No conocimos a nuestros abuelos. Pero, para nuestra fortuna, sí crecimos con la lectura y escucha de historias hermosas contadas por la hermana mayor de nuestro padre. Y, en ocasiones, de la viva vos e imaginación de nuestra madre, como también de cuentos clásicos que nuestro padre nos empezaba a leer y luego nos invitaba a terminarlos leyéndolos nosotros mismos. Los libros fueron en casa un suculento alimento para nuestro inquieto espíritu. Quizás no todos los hermanos leímos u hojeamos igual cantidad de libros, pero todos leímos sobre lo que más nos interesaba o llamaba nuestra atención.

"Cuéntame un cuento, abuelita", imagino que mi nietecita me pedirá un día que hoy parece lejano, pero mañana será demasiado pronto... Por eso, me preparo y anticipo.

Hoy inventaré un cuento que yo o alguien más le leerá a mi hermosa princesita nieta, llamada por su madre, mi hija: Alexia, cuando la ahora bebita cumpla dieciséis o diecisiete años, "la edad de la real y verdadera razón" y del registro efectivo y fiel de la memoria: la edad de la entrada a la madurez y a la universidad. Pues, aunque habrá otros para cuando cumpla cinco, seis o diez, este es para algo más tarde.

Sólo permíteme un paréntesis, para que dimensiones el tamaño del anhelo de un hombre, por ser abuelo:

Siendo aún joven, de no más de cuarenta y cinco años, se acercaba a los hijos explicando que anhelaba tener algún nieto, pero la vida se los reservaba para mucho más tarde.
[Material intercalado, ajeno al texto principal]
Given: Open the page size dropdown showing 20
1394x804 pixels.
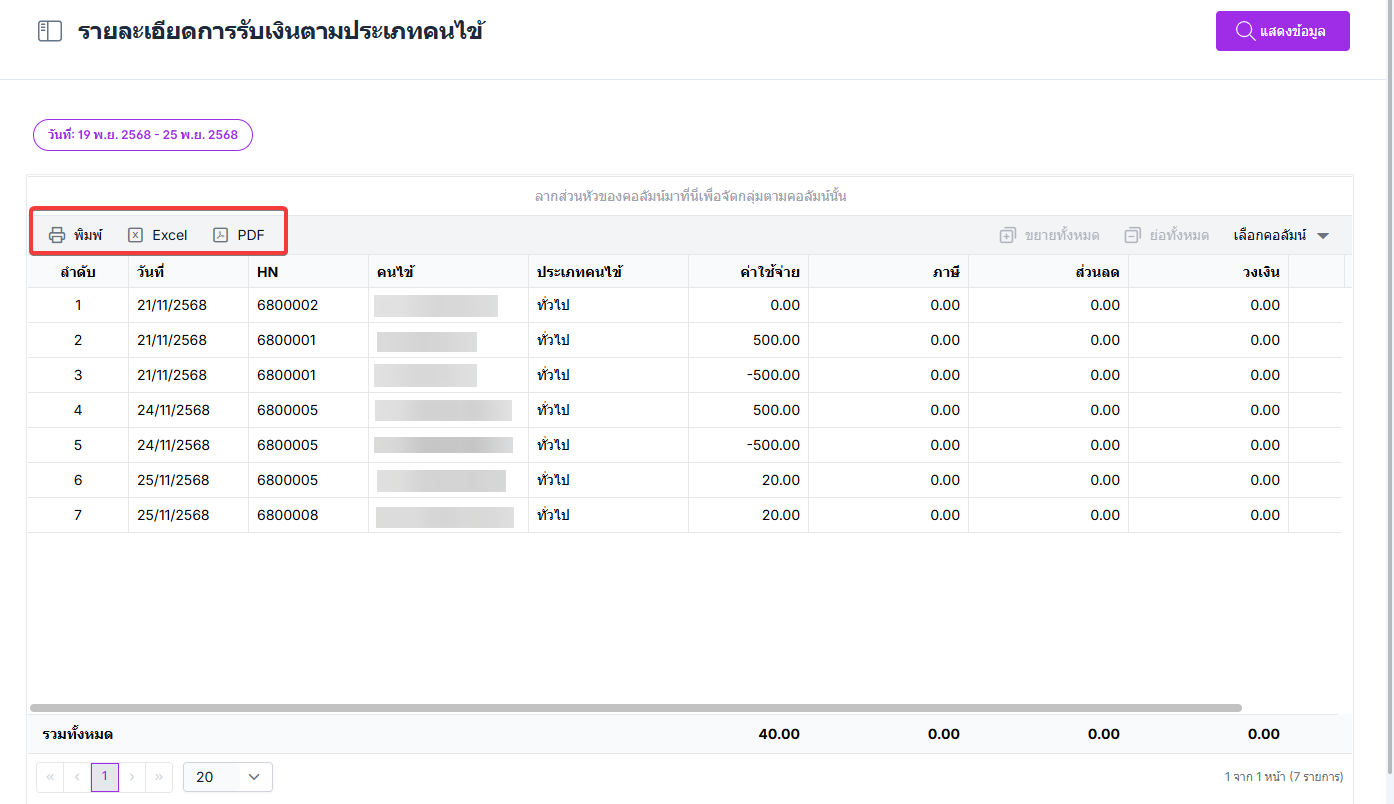Looking at the screenshot, I should click(228, 777).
Y simple y llanamente, veía un nieto o nieta en los niños de otras parejas. Ahora, sí, viene el cuento: 

Hace muchos, muchos años, vivía en una gran metrópoli, un hombre valiente, el más valiente de todos cuantos vivían en esa Metrópoli, que a él le habría gustado yo llamara "Comarca". Era un defensor nato de la justicia y de los más humildes, desvalidos o menos afortunados desde su origen. Amaba a los niños, todos, niños y niñas, le gustaban mucho las pinturas con niños de personajes centrales, y más si eran pobres, estaban en harapos y comiendo sandía (obra clásica de la pintura realista). 
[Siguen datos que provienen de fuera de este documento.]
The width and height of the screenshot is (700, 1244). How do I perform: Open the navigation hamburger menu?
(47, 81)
Cierta ocasión, se le presentó a ese hombre que fue tu abuelo, un hombre joven agobiado porque el banco le acababa de reclamar un adeudo estratosférico que con ellos había contraído para construir su hogar. La casa no estaba terminada, el hombre ya había recurrido a todas las casas de empeño y no completaba para pagarles lo que le pedían, y si no les pagaba perdería su hogar

El hombre joven halló al abogado platicando aquí y allá, hasta que un amigo le dijo que solo existía uno que podría ayudarlo y quizás ganarle la demanda al banco. Buscó al abogado y dio con tu Abue, Alexia. Fue un camino duro, un tanto largo, de mucha paciencia y mucho razonamiento, hasta que tu abuelito le ganó el pleito al banco y consiguió que el joven atribulado por la posible pérdida de su patrimonio se quedara con su casa.

Si un día pensaras, mi hermosa nietecita, estudiar Leyes, no olvides quién fue tu abuelo y trata de seguir sus pasos en la rectitud, honestidad, apego a la ley y defensa de los derechos de los desposeídos. Pero, ¡por supuesto!, tu estudiarás lo que te indiquen tu razón, tus capacidades y tu corazón.